You say that the SELECT on the Table is taking 13ms/call, but I assume 
you mean the SELECT statement takes 13ms to run from start to finish and 
copy all the selected DB content into Perl text arrays... this may be a 
bottleneck. How many lines (records) are returned by the queries on 
average? For 10K+ lines, 13ms would be a fantastic result - but on a 43K 
row table I doubt that very much.

The most immediate optimisation I can see is making the column collation 
NOCASE (as opposed to the Index). This will avoid running the collation 
function on every item. SQLite may actually optimise this already and I 
don't know if it does, but it's worth testing.

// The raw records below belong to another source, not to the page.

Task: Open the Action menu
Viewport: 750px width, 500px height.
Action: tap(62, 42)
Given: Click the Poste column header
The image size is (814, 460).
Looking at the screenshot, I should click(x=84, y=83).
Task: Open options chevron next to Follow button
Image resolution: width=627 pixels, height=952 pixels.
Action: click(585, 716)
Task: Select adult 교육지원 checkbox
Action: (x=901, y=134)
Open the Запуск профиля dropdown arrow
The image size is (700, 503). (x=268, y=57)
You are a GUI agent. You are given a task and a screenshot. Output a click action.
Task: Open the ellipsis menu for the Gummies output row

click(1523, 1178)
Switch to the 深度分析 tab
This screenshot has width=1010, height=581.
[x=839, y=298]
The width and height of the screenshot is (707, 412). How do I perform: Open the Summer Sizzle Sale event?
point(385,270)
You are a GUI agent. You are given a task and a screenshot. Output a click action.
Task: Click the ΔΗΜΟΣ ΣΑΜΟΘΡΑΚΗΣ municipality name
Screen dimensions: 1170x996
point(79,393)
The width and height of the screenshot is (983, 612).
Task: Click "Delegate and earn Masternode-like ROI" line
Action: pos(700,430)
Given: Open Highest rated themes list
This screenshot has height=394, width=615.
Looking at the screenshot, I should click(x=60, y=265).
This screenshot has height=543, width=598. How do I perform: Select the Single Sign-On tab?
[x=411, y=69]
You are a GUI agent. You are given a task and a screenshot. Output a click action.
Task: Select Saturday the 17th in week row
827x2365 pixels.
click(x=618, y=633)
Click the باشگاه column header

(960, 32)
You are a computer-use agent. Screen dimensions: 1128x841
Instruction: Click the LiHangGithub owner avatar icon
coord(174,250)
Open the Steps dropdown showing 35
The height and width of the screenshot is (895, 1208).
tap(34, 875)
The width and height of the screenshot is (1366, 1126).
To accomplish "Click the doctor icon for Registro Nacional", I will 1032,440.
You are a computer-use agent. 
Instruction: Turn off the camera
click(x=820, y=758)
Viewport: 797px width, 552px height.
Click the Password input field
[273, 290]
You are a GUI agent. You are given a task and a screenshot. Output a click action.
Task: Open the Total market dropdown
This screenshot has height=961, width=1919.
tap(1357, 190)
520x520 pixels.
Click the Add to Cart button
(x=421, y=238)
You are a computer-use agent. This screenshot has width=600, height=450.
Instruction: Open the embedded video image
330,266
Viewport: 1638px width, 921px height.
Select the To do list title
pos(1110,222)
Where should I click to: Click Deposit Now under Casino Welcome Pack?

Another thing I would do 
is add a column which uses tokens for strings, as it seems these are 
standard repeating strings which may be reduced to a simple Integer, 
which will be much faster to look up than long string comparisons.

You could add the token replacement in Perl or SQL, and update the 
current db by simply:
UPDATE RAG SET token = 1 WHERE text = 'traffic is moving well on diversion.'
UPDATE RAG SET token = 2 WHERE text = 'approach with caution.'
etc.
Then create an index for token and select like this:
select Id,Calculation,Peak,Red,Amber,Green from RAG where token = 2
and so on.
The gain will be minimal for any single select, but on 5K selects it 
will not be insignificant.

If it isn't part of the usual maintenance, try re-pack the DB file using 
VACUUM.

In normal Code we would of course compute and re-use the prepared 
statements shaving off another significant bit of time, but not sure if 
the Perl interface allows for this or if it will reduce significant time 
for those straight-forward queries.

Looking at your system specs, it's hard to imagine your results NOT 
being significantly faster than the quoted test on the SQLite site 
(Since then, even SQLite itself has undergone many significant 
performance improvements). If the above still doesn't make it much 
faster I'd start checking for hardware bottlenecks or other settings 
that might influence the speed.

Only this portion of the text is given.